Friday, April 30, 2010

Alden Bradford Spooner I

Circa 1867 - The history of the Spooner family began when the Reverend Alden Bradford Spooner I settled his family on 150 acres of government land, 3.5 miles up Torro Creek, north of the small coastal town of Morro in San Luis Obispo County, California - moved his family into a tent; within a month their house was ready for occupation.

The Spooner family consisted of the A. B. Spooner I, his wife, Roxana Gilmore, and four children, A.B II, Nettie, David, and Edith.

Reverend Alden Bradford Spooner I

1824 - June 6th - Alden Bradford Spooner was born in Sangerville, Piscataquis County, Maine.  He died on February 5th1877 at the age of 53. At age 16 he joined the U.S. Navy; sailed around the world on the U. S. Constellation.

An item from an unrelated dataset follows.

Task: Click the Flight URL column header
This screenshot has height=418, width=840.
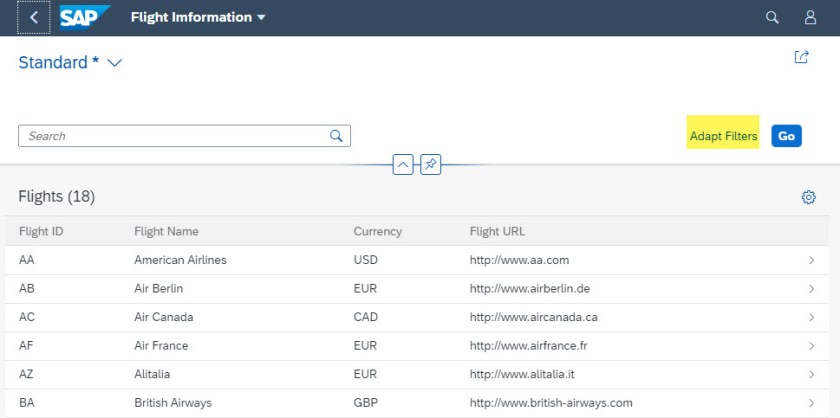Action: (x=497, y=231)
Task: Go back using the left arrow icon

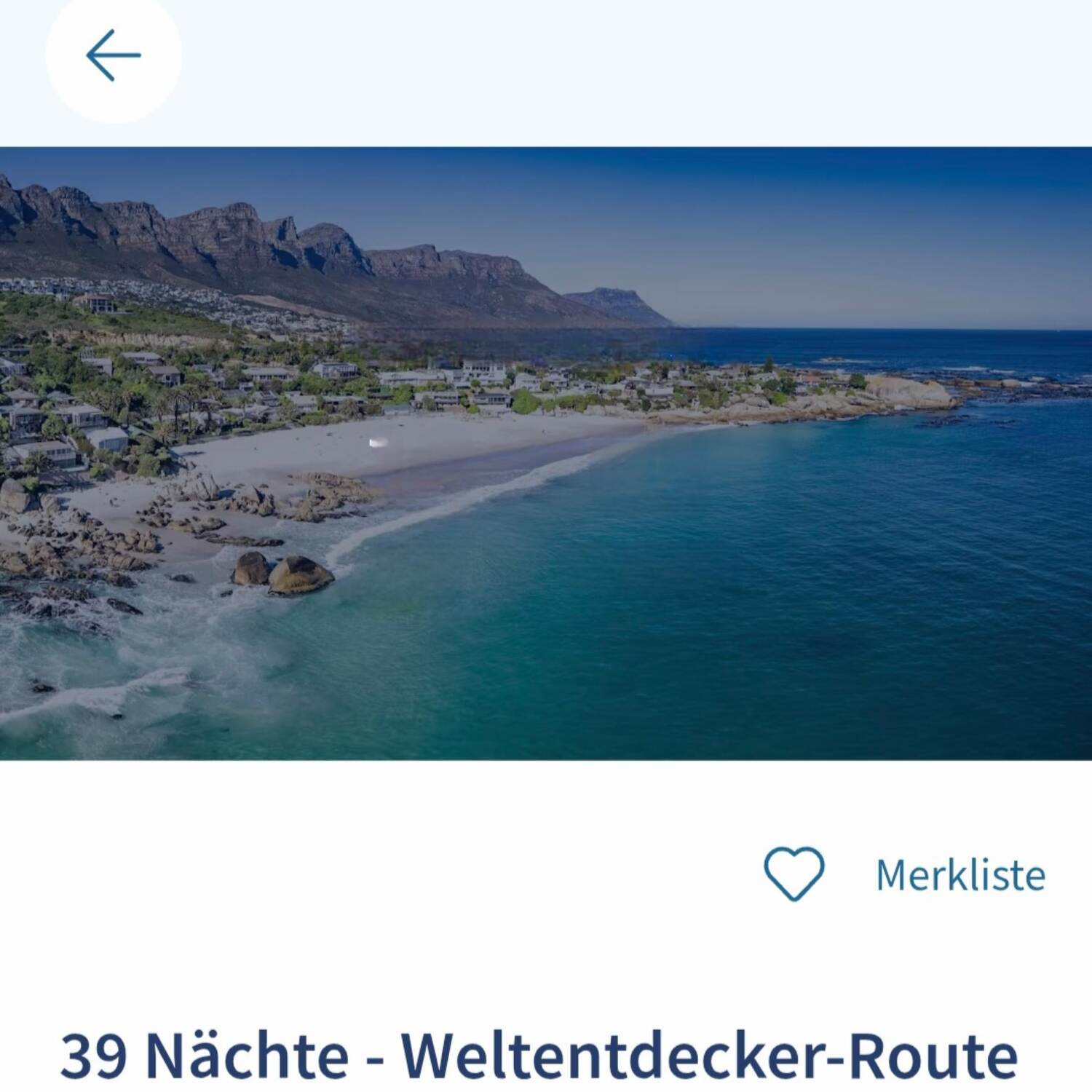Action: point(113,55)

1848 - July 11th - Alden Spooner married Roxana Gillmore in Loraine, Ohio.

Circa 1860 - Armed with ordination papers Spooner took his family, by way of the Isthmus of Panama, to San Francisco. From there he preached his way through Crescent City, Portland Oregon, Rohnerville in Humboldt Co., and Chico. His final destination was San Luis Obispo County.

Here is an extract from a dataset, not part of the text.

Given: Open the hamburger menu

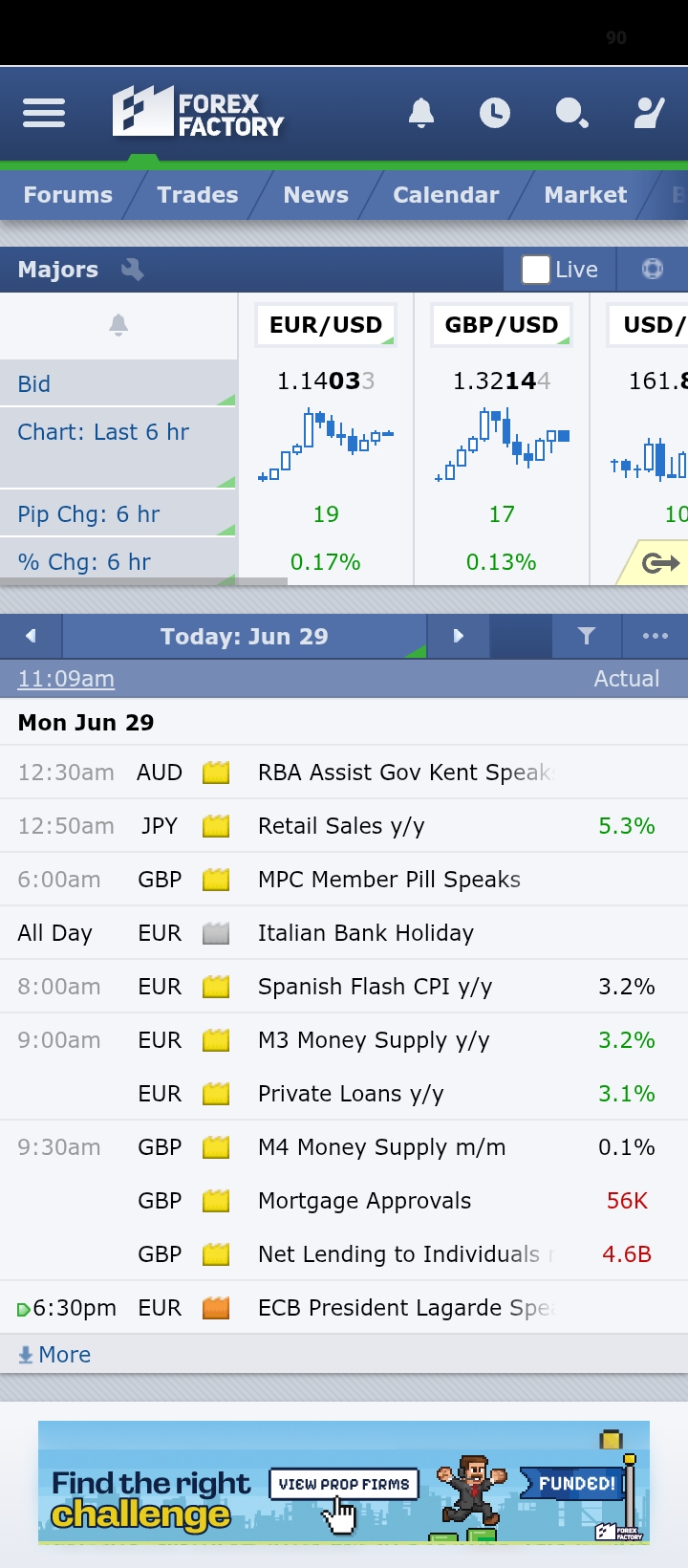Looking at the screenshot, I should point(44,113).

Circa 1867 - Arrived in San Luis Obispo County.

1867 - 1868 - Preached regular sermons in San Luis Obispo. August 1868, ordained as a deacon in the San Luis Obispo Methodist Episcopal Church.

1870 - Rented the Torro Creek property to eldest son, Alden II. Moved into the town of Morro; became the town constable. "From then on he became the local preacher not only of Morro but any place that needed him. He farmed and he piloted boats in and out of Morro Bay." (Coast Beacon, 3/12/59)

1873 -  1874 - built a boat for his family and 3 more for friends.

In a diary entry he described the town of Morro, "Morro a small town yet of only about 15 houses. One store kept by Mr. Stuart; One corner kept by a widow woman; One Boarding house kept by myself; Two Saloons - is not that awful - May the good Lord have mercy on us."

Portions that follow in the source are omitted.